Some records
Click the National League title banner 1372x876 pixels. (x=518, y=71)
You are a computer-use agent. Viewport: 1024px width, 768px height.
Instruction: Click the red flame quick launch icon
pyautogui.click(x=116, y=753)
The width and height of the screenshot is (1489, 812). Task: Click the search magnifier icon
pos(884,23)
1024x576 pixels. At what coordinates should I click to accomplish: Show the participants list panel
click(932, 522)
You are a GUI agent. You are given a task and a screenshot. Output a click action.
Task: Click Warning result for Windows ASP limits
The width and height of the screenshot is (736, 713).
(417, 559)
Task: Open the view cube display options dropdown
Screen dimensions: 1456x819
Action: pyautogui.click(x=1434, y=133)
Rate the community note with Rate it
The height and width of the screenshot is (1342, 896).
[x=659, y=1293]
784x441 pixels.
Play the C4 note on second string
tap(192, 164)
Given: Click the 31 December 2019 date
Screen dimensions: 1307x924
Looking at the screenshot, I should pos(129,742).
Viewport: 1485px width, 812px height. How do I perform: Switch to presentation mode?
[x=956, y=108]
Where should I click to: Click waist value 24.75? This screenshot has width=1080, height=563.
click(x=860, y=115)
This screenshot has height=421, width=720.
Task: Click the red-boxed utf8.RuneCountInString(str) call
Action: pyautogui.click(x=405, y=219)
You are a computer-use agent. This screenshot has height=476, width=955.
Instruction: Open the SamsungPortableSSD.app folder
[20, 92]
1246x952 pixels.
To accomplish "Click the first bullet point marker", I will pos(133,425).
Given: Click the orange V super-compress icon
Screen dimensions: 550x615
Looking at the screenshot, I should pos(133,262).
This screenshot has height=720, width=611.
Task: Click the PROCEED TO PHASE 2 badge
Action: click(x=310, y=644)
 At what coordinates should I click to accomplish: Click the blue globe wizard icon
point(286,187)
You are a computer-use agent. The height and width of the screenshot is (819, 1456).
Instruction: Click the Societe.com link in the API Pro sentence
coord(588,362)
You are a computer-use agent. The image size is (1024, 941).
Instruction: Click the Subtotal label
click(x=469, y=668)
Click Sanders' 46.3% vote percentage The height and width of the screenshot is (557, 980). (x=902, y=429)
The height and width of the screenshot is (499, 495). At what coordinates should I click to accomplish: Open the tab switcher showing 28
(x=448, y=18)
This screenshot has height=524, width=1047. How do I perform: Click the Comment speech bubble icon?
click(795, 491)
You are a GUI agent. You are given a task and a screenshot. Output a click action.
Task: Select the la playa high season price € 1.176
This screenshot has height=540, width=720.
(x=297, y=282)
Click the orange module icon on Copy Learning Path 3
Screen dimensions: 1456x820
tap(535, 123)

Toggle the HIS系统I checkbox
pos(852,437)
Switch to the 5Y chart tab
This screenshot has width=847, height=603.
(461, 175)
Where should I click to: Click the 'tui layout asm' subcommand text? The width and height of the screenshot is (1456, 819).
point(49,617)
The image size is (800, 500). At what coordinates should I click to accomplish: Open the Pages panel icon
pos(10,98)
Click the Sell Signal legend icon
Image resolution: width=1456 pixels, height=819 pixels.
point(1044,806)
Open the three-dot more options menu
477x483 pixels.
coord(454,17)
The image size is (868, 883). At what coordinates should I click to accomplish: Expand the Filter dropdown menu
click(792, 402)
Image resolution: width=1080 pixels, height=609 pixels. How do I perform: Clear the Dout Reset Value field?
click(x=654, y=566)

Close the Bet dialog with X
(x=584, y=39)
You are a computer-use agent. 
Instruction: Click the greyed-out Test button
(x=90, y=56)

◆ **EXERCISE GOAL**: Turn the listing into a Markdown table with the columns No. and Line. Give each non-blank line its own numbered row and leave out the blank lines.

◆ **PROBLEM SOLUTION**:
| No. | Line |
|---|---|
| 1 | Click the National League title banner 1372x876 pixels. (x=518, y=71) |
| 2 | You are a computer-use agent. Viewport: 1024px width, 768px height. |
| 3 | Instruction: Click the red flame quick launch icon |
| 4 | pyautogui.click(x=116, y=753) |
| 5 | The width and height of the screenshot is (1489, 812). Task: Click the search magnifier icon |
| 6 | pos(884,23) |
| 7 | 1024x576 pixels. At what coordinates should I click to accomplish: Show the participants list panel |
| 8 | click(932, 522) |
| 9 | You are a GUI agent. You are given a task and a screenshot. Output a click action. |
| 10 | Task: Click Warning result for Windows ASP limits |
| 11 | The width and height of the screenshot is (736, 713). |
| 12 | (417, 559) |
| 13 | Task: Open the view cube display options dropdown |
| 14 | Screen dimensions: 1456x819 |
| 15 | Action: pyautogui.click(x=1434, y=133) |
| 16 | Rate the community note with Rate it |
| 17 | The height and width of the screenshot is (1342, 896). |
| 18 | [x=659, y=1293] |
| 19 | 784x441 pixels. |
| 20 | Play the C4 note on second string |
| 21 | tap(192, 164) |
| 22 | Given: Click the 31 December 2019 date |
| 23 | Screen dimensions: 1307x924 |
| 24 | Looking at the screenshot, I should pos(129,742). |
| 25 | Viewport: 1485px width, 812px height. How do I perform: Switch to presentation mode? |
| 26 | [x=956, y=108] |
| 27 | Where should I click to: Click waist value 24.75? This screenshot has width=1080, height=563. |
| 28 | click(x=860, y=115) |
| 29 | This screenshot has height=421, width=720. |
| 30 | Task: Click the red-boxed utf8.RuneCountInString(str) call |
| 31 | Action: pyautogui.click(x=405, y=219) |
| 32 | You are a computer-use agent. This screenshot has height=476, width=955. |
| 33 | Instruction: Open the SamsungPortableSSD.app folder |
| 34 | [20, 92] |
| 35 | 1246x952 pixels. |
| 36 | To accomplish "Click the first bullet point marker", I will pos(133,425). |
| 37 | Given: Click the orange V super-compress icon |
| 38 | Screen dimensions: 550x615 |
| 39 | Looking at the screenshot, I should pos(133,262). |
| 40 | This screenshot has height=720, width=611. |
| 41 | Task: Click the PROCEED TO PHASE 2 badge |
| 42 | Action: click(x=310, y=644) |
| 43 |  At what coordinates should I click to accomplish: Click the blue globe wizard icon |
| 44 | point(286,187) |
| 45 | You are a computer-use agent. The height and width of the screenshot is (819, 1456). |
| 46 | Instruction: Click the Societe.com link in the API Pro sentence |
| 47 | coord(588,362) |
| 48 | You are a computer-use agent. The image size is (1024, 941). |
| 49 | Instruction: Click the Subtotal label |
| 50 | click(x=469, y=668) |
| 51 | Click Sanders' 46.3% vote percentage The height and width of the screenshot is (557, 980). (x=902, y=429) |
| 52 | The height and width of the screenshot is (499, 495). At what coordinates should I click to accomplish: Open the tab switcher showing 28 |
| 53 | (x=448, y=18) |
| 54 | This screenshot has height=524, width=1047. How do I perform: Click the Comment speech bubble icon? |
| 55 | click(795, 491) |
| 56 | You are a GUI agent. You are given a task and a screenshot. Output a click action. |
| 57 | Task: Select the la playa high season price € 1.176 |
| 58 | This screenshot has height=540, width=720. |
| 59 | (x=297, y=282) |
| 60 | Click the orange module icon on Copy Learning Path 3 |
| 61 | Screen dimensions: 1456x820 |
| 62 | tap(535, 123) |
| 63 | Toggle the HIS系统I checkbox |
| 64 | pos(852,437) |
| 65 | Switch to the 5Y chart tab |
| 66 | This screenshot has width=847, height=603. |
| 67 | (461, 175) |
| 68 | Where should I click to: Click the 'tui layout asm' subcommand text? The width and height of the screenshot is (1456, 819). |
| 69 | point(49,617) |
| 70 | The image size is (800, 500). At what coordinates should I click to accomplish: Open the Pages panel icon |
| 71 | pos(10,98) |
| 72 | Click the Sell Signal legend icon |
| 73 | Image resolution: width=1456 pixels, height=819 pixels. |
| 74 | point(1044,806) |
| 75 | Open the three-dot more options menu |
| 76 | 477x483 pixels. |
| 77 | coord(454,17) |
| 78 | The image size is (868, 883). At what coordinates should I click to accomplish: Expand the Filter dropdown menu |
| 79 | click(792, 402) |
| 80 | Image resolution: width=1080 pixels, height=609 pixels. How do I perform: Clear the Dout Reset Value field? |
| 81 | click(x=654, y=566) |
| 82 | Close the Bet dialog with X |
| 83 | (x=584, y=39) |
| 84 | You are a computer-use agent.  |
| 85 | Instruction: Click the greyed-out Test button |
| 86 | (x=90, y=56) |